As one of the largest mobile operators in the world, Vodafone’s M2M strategy to date has largely been supported by its extensive mobile reach, but the £1.31 billion acquisition of CWW in July 2012 appears to have provided new fixed-line opportunities in the M2M space.
“CWW is a strong fixed-line operator in the UK and has worldwide capabilities. Before we purchased CWW, we already had some fixed-line networks, such as in Germany, Italy and Spain, but not really at scale,” said Erik Brenneis, head of M2M, Vodafone. “We now have a fixed-line business, which is at scale and that has done lots of M2M things in the past. For example, CWW provided the fixed-line communications for the national grid network in the UK and for lots of utilities.”
Brenneis added that former CWW employees with M2M experience have been integrated into his M2M team, and that a department has been established specifically dedicated to M2M fixed-line services.
The announcement came during the launch of a new report by Vodafone aimed at identifying key trends in the M2M market.

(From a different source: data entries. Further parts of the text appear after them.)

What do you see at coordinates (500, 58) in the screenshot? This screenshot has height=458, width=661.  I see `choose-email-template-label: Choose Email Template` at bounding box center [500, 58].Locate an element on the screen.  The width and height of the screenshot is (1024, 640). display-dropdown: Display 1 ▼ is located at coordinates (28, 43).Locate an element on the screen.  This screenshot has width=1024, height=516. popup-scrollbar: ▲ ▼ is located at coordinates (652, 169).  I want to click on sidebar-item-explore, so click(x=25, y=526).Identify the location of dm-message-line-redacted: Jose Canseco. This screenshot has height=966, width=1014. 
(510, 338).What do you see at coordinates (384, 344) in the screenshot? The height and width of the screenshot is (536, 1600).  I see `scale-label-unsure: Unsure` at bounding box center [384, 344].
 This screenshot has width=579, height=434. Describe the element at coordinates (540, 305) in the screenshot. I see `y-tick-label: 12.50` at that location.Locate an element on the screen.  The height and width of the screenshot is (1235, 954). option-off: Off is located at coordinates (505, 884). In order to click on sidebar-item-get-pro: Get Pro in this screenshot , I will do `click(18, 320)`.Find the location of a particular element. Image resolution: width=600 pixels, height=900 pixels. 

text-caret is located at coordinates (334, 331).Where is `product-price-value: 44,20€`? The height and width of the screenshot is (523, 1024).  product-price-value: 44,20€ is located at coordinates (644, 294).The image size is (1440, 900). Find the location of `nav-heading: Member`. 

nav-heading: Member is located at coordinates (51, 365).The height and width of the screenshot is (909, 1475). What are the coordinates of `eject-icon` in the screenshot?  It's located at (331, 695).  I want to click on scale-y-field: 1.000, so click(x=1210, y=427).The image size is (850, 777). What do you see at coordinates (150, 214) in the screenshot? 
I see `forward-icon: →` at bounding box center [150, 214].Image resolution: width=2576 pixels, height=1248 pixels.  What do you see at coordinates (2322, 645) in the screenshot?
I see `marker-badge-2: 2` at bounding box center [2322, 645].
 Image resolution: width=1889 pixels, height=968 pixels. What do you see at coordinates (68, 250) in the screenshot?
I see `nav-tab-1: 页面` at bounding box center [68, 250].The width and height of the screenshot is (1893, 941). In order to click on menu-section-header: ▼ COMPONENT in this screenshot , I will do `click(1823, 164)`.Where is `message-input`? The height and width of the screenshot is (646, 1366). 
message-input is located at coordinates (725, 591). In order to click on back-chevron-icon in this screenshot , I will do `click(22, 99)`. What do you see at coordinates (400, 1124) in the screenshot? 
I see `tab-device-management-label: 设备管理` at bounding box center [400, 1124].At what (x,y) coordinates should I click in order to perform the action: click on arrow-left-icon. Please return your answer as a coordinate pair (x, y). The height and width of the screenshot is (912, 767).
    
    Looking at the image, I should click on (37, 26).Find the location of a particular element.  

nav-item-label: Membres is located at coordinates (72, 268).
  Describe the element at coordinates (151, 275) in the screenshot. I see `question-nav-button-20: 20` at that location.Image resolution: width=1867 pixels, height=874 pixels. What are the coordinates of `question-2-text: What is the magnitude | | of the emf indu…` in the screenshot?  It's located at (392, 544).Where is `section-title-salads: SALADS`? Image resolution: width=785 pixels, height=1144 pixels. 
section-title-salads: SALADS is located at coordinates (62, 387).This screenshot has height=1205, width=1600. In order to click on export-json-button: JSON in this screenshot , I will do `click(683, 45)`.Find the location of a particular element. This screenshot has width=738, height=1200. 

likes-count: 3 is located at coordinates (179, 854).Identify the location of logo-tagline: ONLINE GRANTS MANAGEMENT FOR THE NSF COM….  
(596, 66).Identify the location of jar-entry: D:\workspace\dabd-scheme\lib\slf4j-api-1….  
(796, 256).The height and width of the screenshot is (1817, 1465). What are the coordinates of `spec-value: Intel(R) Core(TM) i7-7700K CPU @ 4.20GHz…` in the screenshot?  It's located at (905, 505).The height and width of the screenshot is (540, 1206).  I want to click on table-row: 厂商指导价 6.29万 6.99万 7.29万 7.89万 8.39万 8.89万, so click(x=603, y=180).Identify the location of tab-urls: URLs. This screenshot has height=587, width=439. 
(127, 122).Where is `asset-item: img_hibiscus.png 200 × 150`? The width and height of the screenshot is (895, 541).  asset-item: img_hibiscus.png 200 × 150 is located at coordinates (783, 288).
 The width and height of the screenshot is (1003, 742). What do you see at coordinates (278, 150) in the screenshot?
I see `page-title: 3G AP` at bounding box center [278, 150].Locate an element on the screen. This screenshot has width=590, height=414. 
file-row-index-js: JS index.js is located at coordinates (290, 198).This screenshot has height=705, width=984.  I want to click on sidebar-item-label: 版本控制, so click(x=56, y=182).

Surveying 327 executives from across five key industries, the report indicated that 50% of companies surveyed intend to adopt M2M technology by 2015.
Among its other findings, the report highlighted that the falling costs of M2M hardware is set to lead to a major acceleration in adoption, and that smaller organisations are starting to adopt M2M faster than larger enterprises.
Vodafone claims to be one of the global leaders in the M2M market, providing end-to-end solutions or M2M managed connectivity. Earlier this week, it also launched a solution for the remote monitoring and control of M2M enabled devices, designed to help companies implement M2M.